### Do this:
Give the stretch of the items below, from the line that contains "The height and" through the line that contains "tap(210, 300)", as a Markdown table with the columns Row and Item line. Skip any blank lines and leave the pictures out.

### Dataset records:
------------------------------------------------------------

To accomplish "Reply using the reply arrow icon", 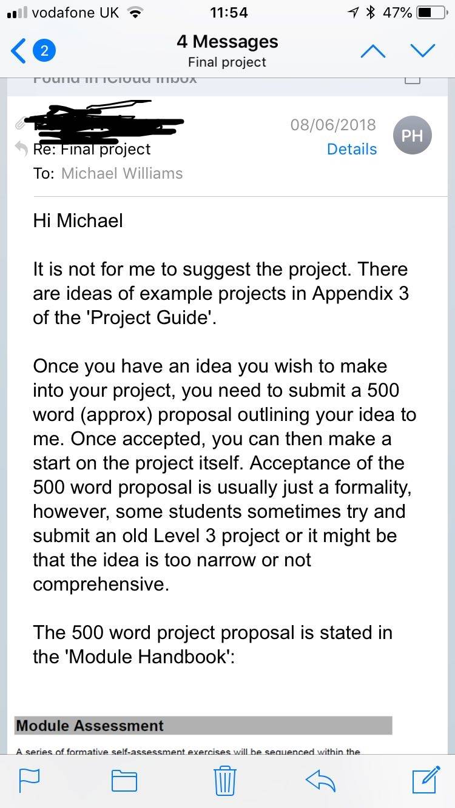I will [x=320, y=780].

------------------------------------------------------------

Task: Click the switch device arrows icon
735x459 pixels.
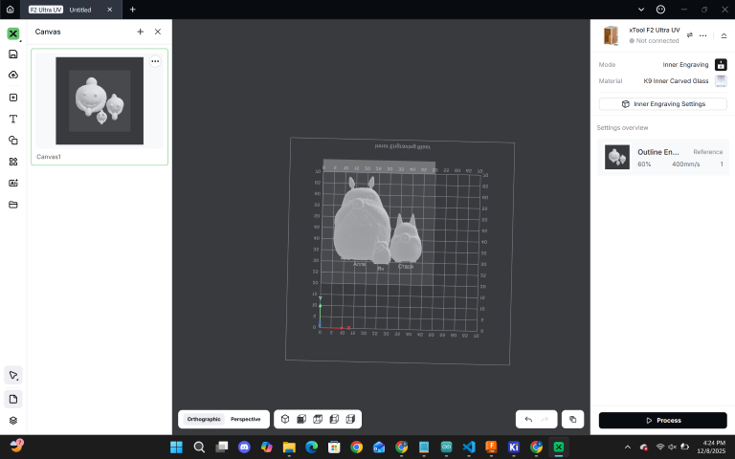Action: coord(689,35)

------------------------------------------------------------

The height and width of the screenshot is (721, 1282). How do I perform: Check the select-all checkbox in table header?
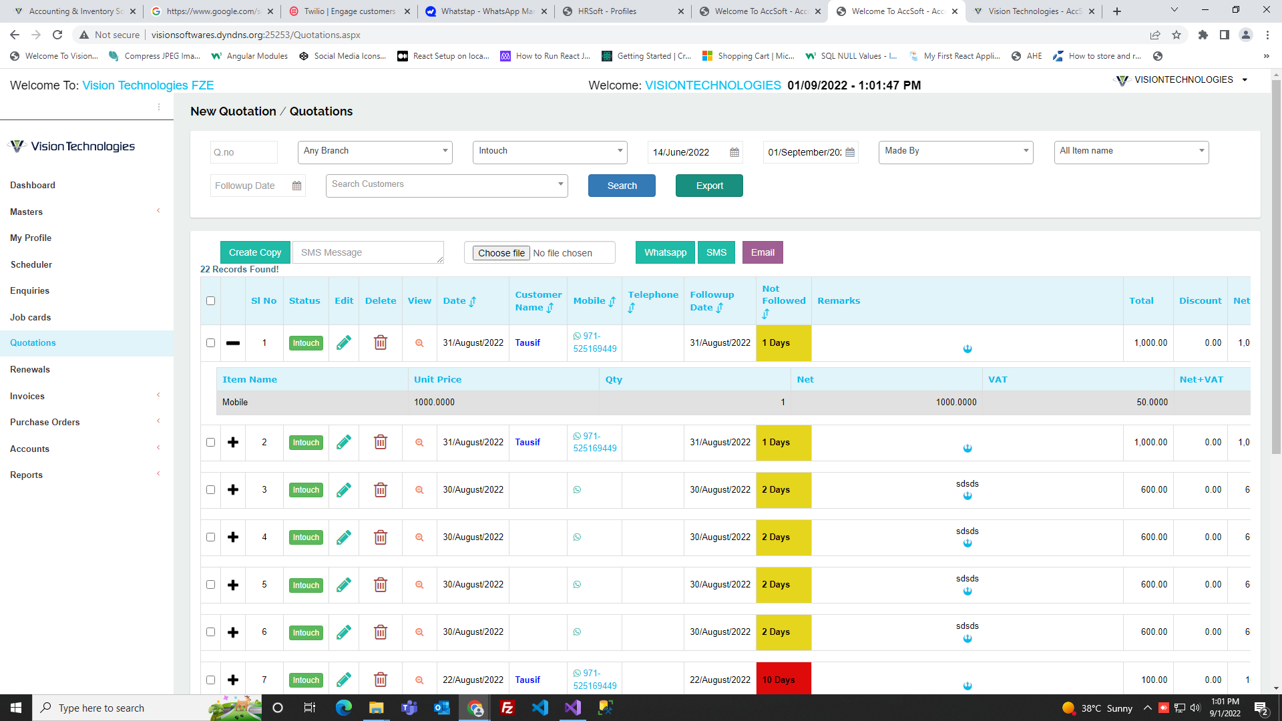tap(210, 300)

------------------------------------------------------------

### Full solution:
| Row | Item line |
|---|---|
| 1 | The height and width of the screenshot is (721, 1282). How do I perform: Check the select-all checkbox in table header? |
| 2 | tap(210, 300) |